Acht Millionen Euro für 34 Tote

Vor der BASF-Aktionärsversammlung werden Forderungen nach Entschädigungen für ermordete südafrikanische Minenarbeiter laut

  • Joel Schmidt
  • Lesedauer: 3 Min.
Sommer 2012 tötete die südafrikanische Polizei 34 streikende Arbeiter einer Platinmine. Das dort abgebaute Edelmetall wird vor allem auch an BASF geliefert.

Am Tag vor der am Freitag stattfindenden BASF-Aktionärsversammlung wurden auf einer Pressekonferenz Reparationsforderungen in Höhe von acht Millionen Euro an den Konzern gestellt. Hintergrund der Forderungen ist die Ermordung von 34 Minenarbeitern eines BASF-Zulieferers durch südafrikanische Sicherheitskräfte vor knapp vier Jahren.

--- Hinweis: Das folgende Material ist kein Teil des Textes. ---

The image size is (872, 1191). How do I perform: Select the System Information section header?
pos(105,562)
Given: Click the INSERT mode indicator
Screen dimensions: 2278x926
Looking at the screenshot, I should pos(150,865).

Bischof Jo Seoka, Vertreter der Minenarbeiter von Marikana, ließ am Donnerstag in Frankfurt am Main noch einmal die Geschehnisse vom August 2012 Revue passieren. Unweit der südafrikanischen Metropole Johannesburg befanden sich rund 3000 Arbeiter einer Platinmine im Streik. Die Arbeiter, die oft in informellen Siedlungen in der Nähe der Mine, ohne fließendes Wasser und Elektrizität leben, forderten höhere Löhne und bessere Lebensbedingungen. Am 16. August 2012 beendete die von der Unternehmensführung gerufene südafrikanische Polizei den Streik blutig, indem sie wild in die Menge schoss, 34 Minenarbeiter tötete und 70 zum Teil schwer verletzte.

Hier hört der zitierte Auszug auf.